15–18 Oct 2024
Purdue University
America/Indiana/Indianapolis timezone

Noise or Astrophysical: Developing Machine Learning Classifiers for Characterizing Gravitational Wave Events

Not scheduled
20m
Steward Center 306 (Third floor) (Purdue University)

Steward Center 306 (Third floor)

Purdue University

128 Memorial Mall Dr, West Lafayette, IN 47907
Poster

Speaker

Seiya Tsukamoto

Description

The detection of gravitational waves with the Laser Interferometer Gravitational Wave Observatory (LIGO) has provided the tools to probe the furthest reaches of the universe.

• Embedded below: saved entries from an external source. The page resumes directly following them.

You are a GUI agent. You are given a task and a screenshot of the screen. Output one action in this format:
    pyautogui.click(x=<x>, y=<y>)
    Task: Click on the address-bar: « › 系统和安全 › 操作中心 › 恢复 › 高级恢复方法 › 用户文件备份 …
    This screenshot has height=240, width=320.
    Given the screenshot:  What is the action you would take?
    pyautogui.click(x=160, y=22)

A rapid follow up to compact binary coalescence (CBC) events and their electromagnetic counterparts is crucial to find short lived transients. After a gravitational wave (GW) detection, another particular challenge is determining a fast and efficient way of characterizing events as astrophysical or terrestrial in origin. The mergers themselves provide many data products from low-latency CBC search pipelines which can aid in discerning whether or not a GW signal is astrophysical. We present an efficient low-latency method of alert classification by applying data products available in low-latency into three machine learning classification algorithms: Random Forest (RF), K-Nearest Neighbors (KNN), and Neural network (NN) using simulated event data from the Mock Data Challenge (MDC). We report the accuracy of the RF, KNN, and NN classifiers on the MDC events are 0.82, 0.84, and 0.89 respectively.